_Provided entries_.
- - - -

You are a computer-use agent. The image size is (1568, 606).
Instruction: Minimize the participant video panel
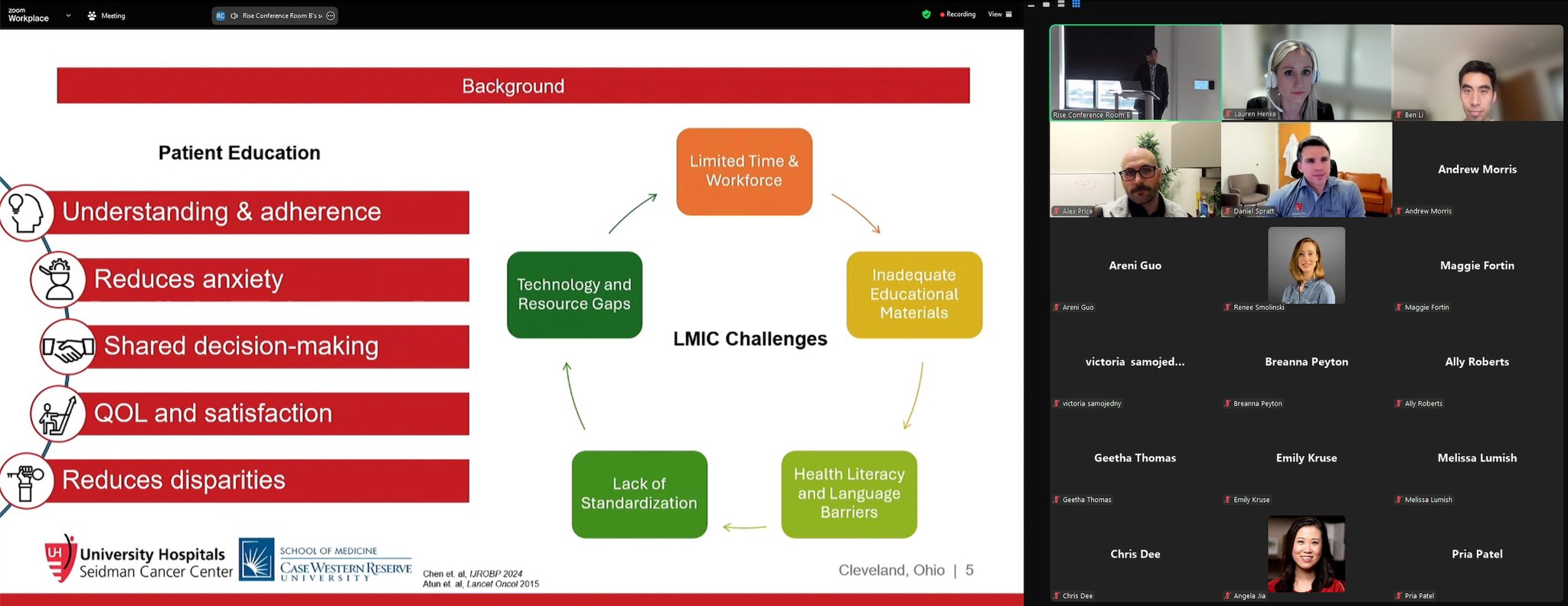coord(1031,5)
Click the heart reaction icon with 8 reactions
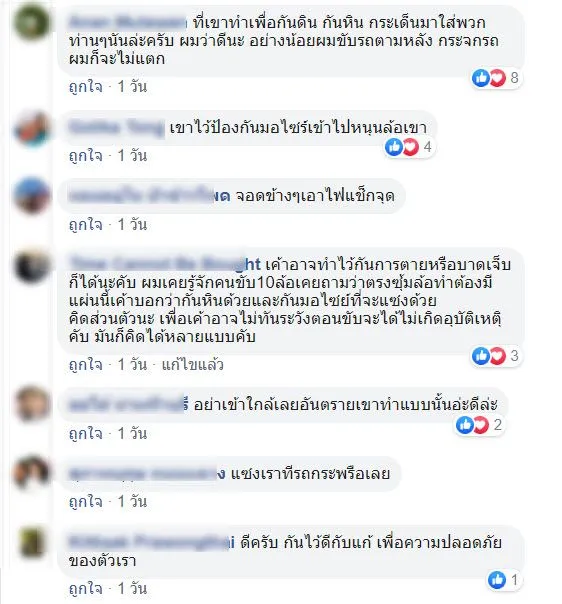This screenshot has width=562, height=604. coord(497,78)
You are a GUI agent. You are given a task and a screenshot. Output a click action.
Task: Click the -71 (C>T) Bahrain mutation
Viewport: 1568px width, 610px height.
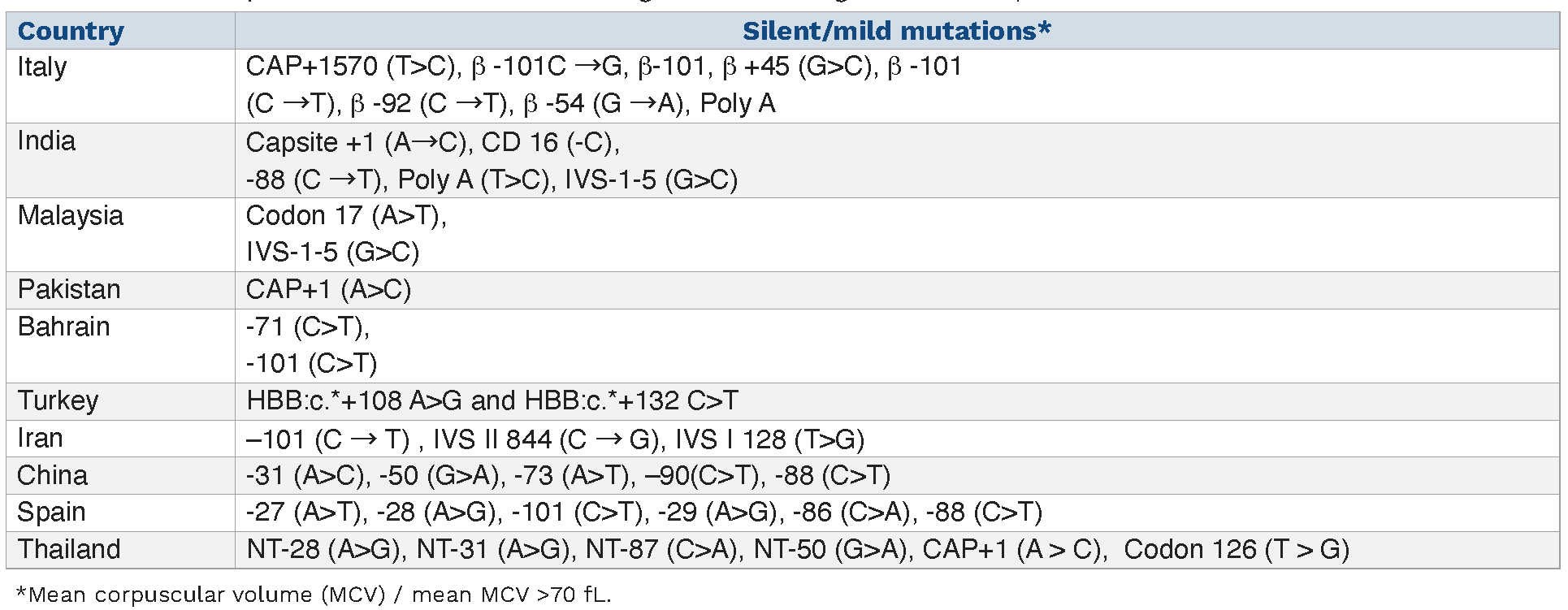(x=307, y=327)
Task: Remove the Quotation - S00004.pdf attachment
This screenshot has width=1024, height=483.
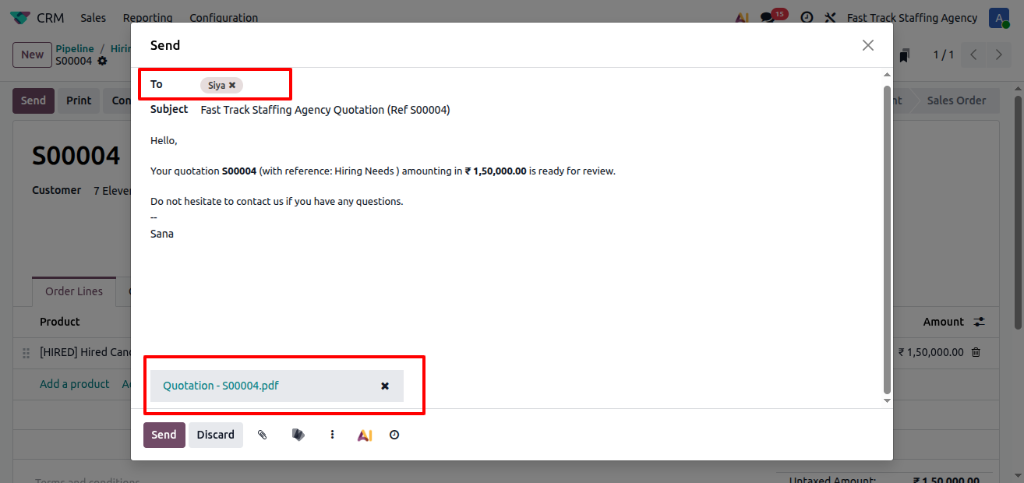Action: point(385,386)
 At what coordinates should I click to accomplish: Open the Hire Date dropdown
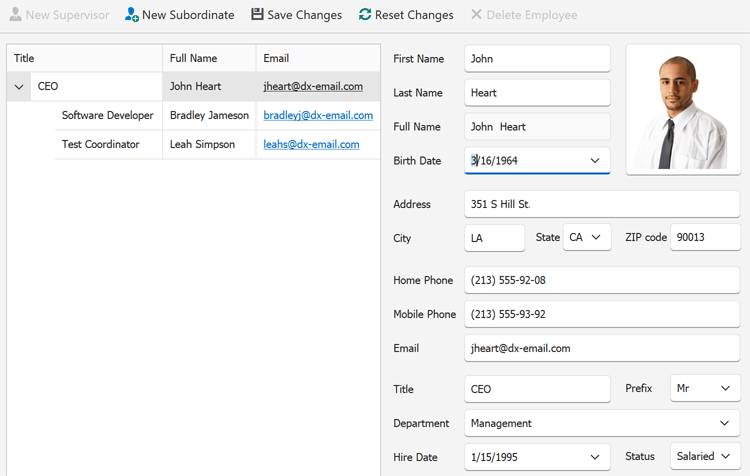click(595, 457)
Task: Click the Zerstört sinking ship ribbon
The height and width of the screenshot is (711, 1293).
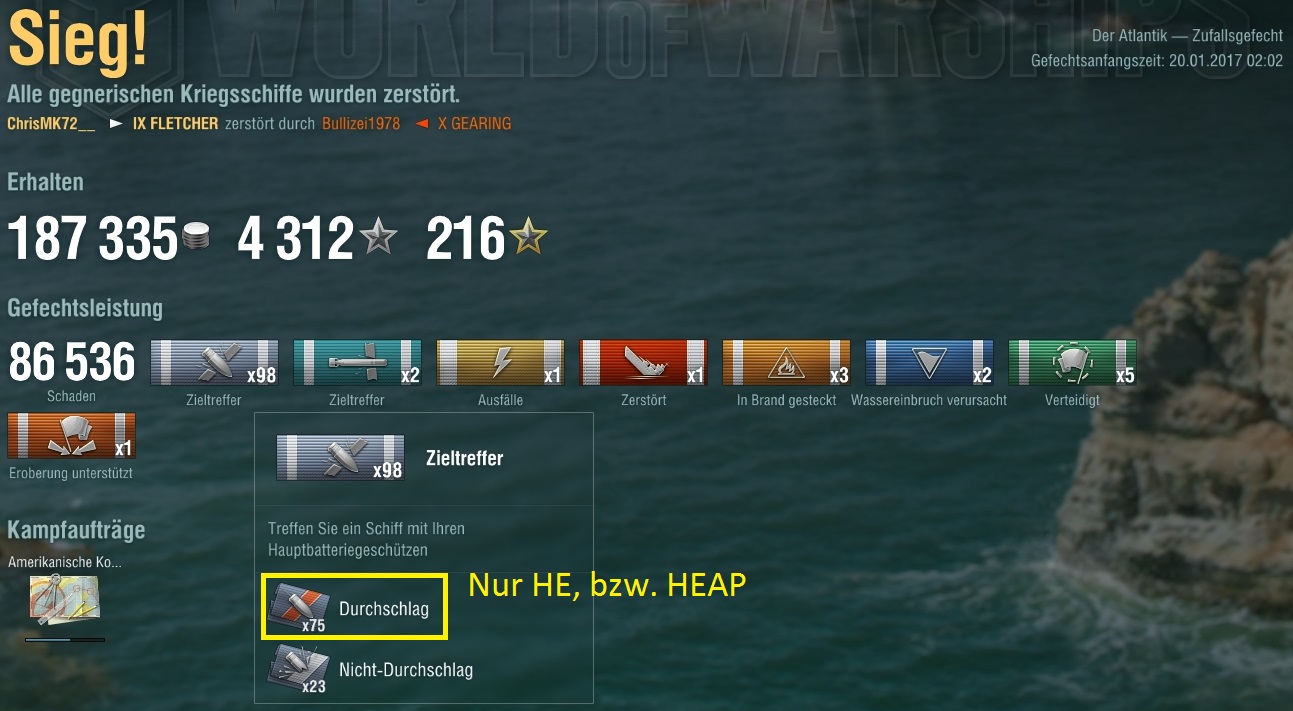Action: coord(643,363)

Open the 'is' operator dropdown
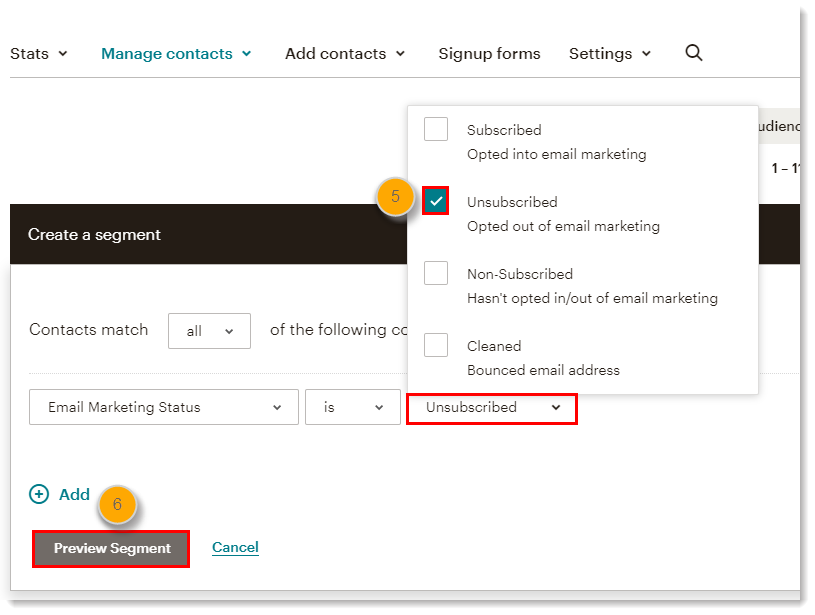(352, 407)
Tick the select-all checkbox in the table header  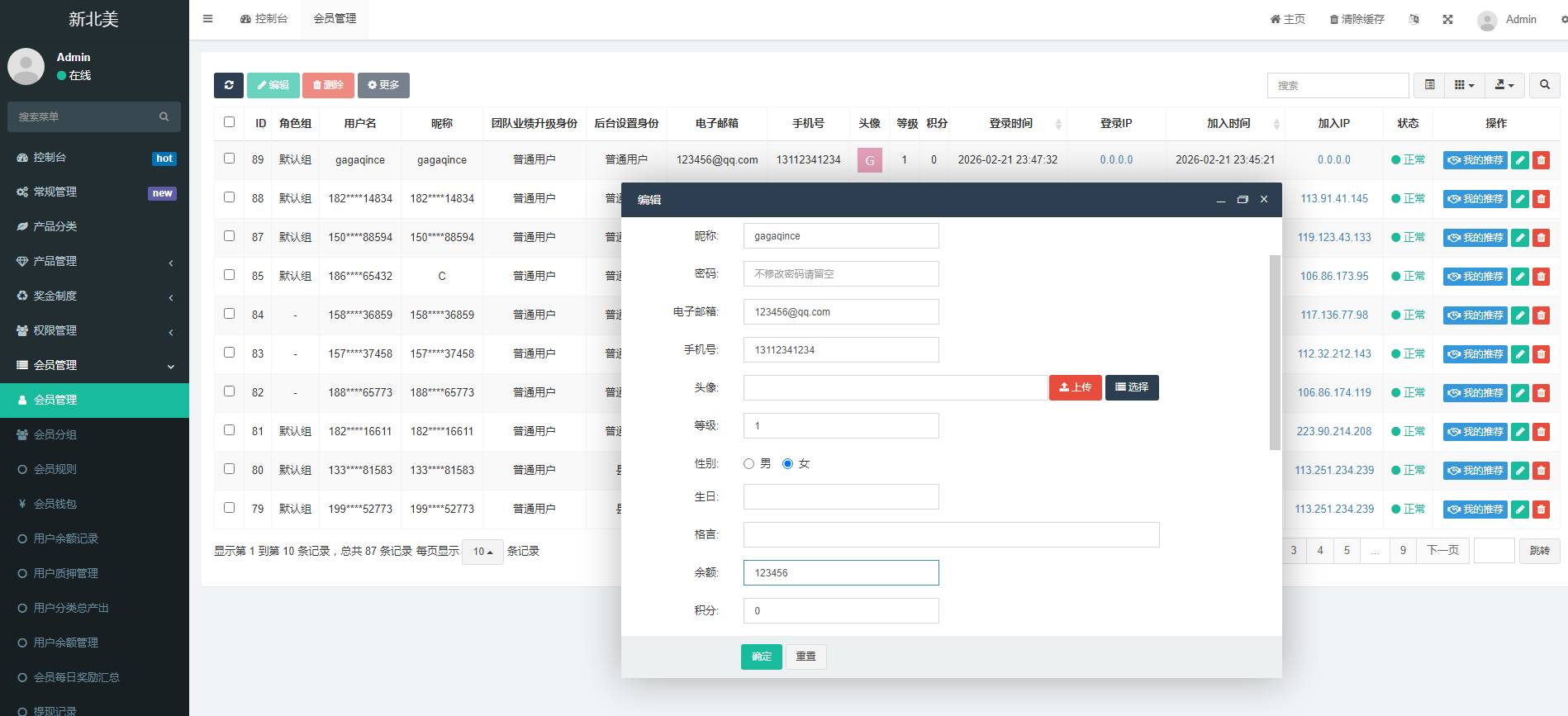pos(230,122)
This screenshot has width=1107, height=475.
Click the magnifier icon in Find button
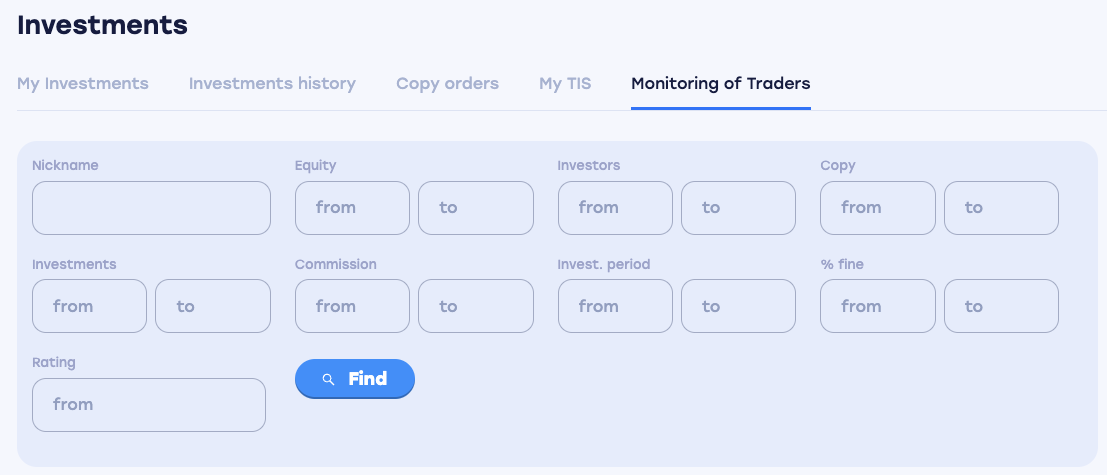point(328,379)
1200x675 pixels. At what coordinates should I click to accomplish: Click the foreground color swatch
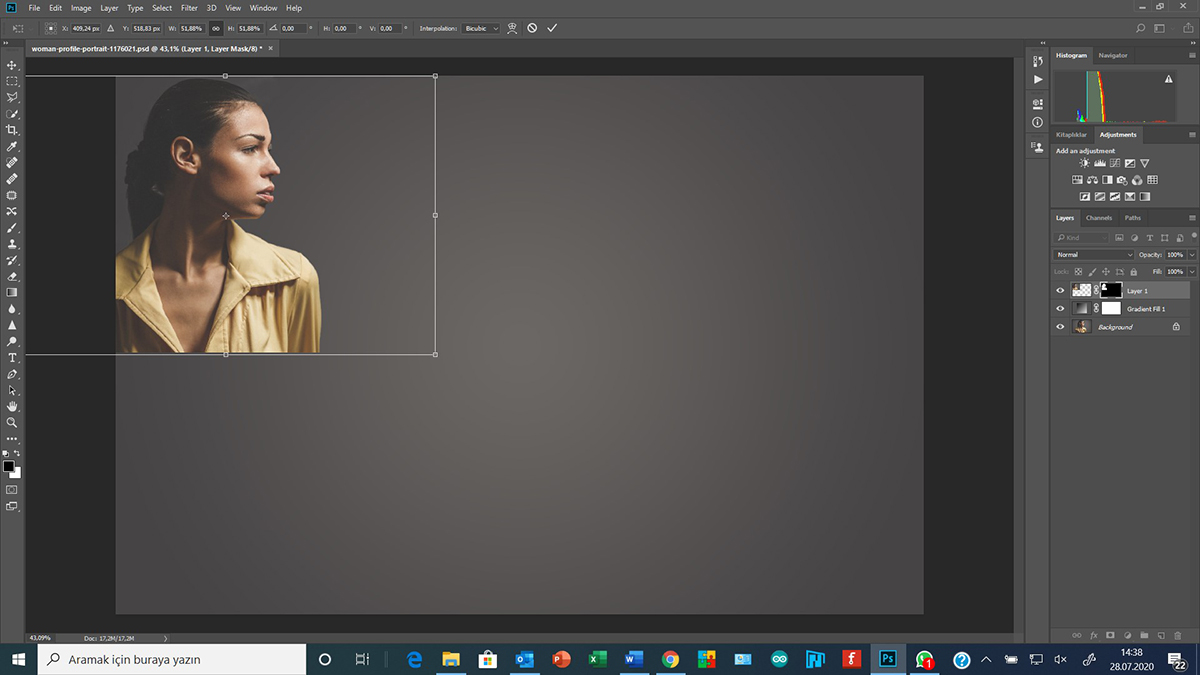coord(8,466)
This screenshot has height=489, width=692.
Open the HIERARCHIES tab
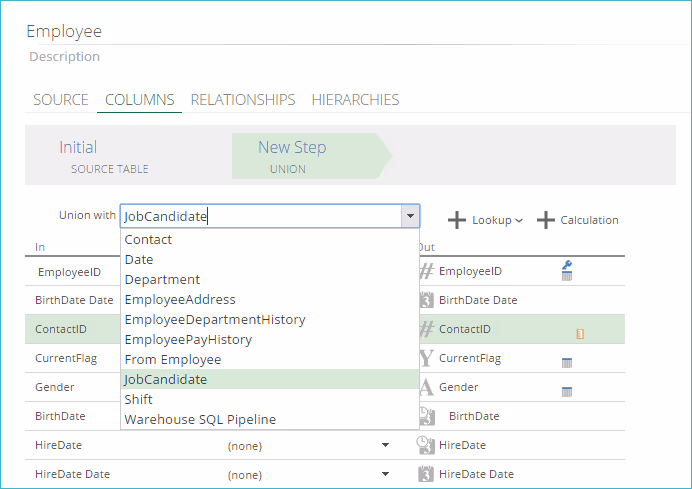pos(355,100)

- - - -

_What is expected_. Your answer must be only the lines from the one that holds "This screenshot has width=1107, height=475." to the end of the listing, each restated word for word, with both ends kept and pictures left out.

_Solution for this problem_.
This screenshot has width=1107, height=475.
Click the magnifier icon in Find button
point(328,379)
1200x675 pixels. At what coordinates should I click to accomplish: Click the foreground color swatch
coord(8,466)
This screenshot has height=489, width=692.
Open the HIERARCHIES tab
pos(355,100)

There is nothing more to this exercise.